(Dataset items)
________

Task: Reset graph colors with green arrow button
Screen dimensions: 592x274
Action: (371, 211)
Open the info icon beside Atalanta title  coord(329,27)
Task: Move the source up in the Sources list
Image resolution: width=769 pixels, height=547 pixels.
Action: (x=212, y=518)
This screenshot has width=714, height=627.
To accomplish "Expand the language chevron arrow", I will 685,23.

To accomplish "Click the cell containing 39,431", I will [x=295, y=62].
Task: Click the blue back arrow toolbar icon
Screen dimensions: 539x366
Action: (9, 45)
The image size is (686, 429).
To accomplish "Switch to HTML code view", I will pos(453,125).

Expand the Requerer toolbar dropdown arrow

________

Stated problem
Report how many lines of the items above contain the string "accomplish", matching case exactly. Give only the number.

Response to the exercise
3